Description of the task —
Output only this range of the data below: the line that contains "Sort by the Property Name arrow" through the final line, both ends included, each retyped exactly.

** Opening Supplied entries block **

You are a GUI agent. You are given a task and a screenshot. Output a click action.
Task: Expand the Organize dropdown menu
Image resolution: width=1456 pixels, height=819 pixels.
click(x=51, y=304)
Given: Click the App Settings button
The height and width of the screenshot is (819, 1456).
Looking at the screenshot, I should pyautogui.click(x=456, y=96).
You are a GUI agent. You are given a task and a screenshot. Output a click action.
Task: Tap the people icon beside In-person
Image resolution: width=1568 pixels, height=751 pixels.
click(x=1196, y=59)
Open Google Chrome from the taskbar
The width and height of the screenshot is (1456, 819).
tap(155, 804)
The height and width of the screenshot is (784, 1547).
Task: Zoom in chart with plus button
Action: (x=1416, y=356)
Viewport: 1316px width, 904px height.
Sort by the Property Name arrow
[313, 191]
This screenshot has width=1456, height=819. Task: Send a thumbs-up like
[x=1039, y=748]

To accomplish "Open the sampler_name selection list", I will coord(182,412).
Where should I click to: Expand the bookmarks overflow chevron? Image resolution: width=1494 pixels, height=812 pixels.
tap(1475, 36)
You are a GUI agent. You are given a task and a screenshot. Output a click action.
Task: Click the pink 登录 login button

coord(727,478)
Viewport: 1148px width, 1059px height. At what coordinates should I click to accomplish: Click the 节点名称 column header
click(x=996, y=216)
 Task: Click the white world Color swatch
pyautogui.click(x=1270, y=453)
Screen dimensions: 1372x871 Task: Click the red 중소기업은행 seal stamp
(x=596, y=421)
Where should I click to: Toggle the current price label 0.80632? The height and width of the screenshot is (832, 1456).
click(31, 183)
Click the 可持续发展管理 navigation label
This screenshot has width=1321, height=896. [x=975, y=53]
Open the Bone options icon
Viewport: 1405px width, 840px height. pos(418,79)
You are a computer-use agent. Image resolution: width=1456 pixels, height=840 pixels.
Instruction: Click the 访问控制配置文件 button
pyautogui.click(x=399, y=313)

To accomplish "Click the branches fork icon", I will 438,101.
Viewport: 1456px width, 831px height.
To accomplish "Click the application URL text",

** Closing Supplied entries block **

Reply —
Sort by the Property Name arrow
[313, 191]
This screenshot has width=1456, height=819. Task: Send a thumbs-up like
[x=1039, y=748]

To accomplish "Open the sampler_name selection list", I will coord(182,412).
Where should I click to: Expand the bookmarks overflow chevron? Image resolution: width=1494 pixels, height=812 pixels.
tap(1475, 36)
You are a GUI agent. You are given a task and a screenshot. Output a click action.
Task: Click the pink 登录 login button

coord(727,478)
Viewport: 1148px width, 1059px height. At what coordinates should I click to accomplish: Click the 节点名称 column header
click(x=996, y=216)
 Task: Click the white world Color swatch
pyautogui.click(x=1270, y=453)
Screen dimensions: 1372x871 Task: Click the red 중소기업은행 seal stamp
(x=596, y=421)
Where should I click to: Toggle the current price label 0.80632? The height and width of the screenshot is (832, 1456).
click(31, 183)
Click the 可持续发展管理 navigation label
This screenshot has width=1321, height=896. [x=975, y=53]
Open the Bone options icon
Viewport: 1405px width, 840px height. pos(418,79)
You are a computer-use agent. Image resolution: width=1456 pixels, height=840 pixels.
Instruction: Click the 访问控制配置文件 button
pyautogui.click(x=399, y=313)

To accomplish "Click the branches fork icon", I will 438,101.
Viewport: 1456px width, 831px height.
To accomplish "Click the application URL text",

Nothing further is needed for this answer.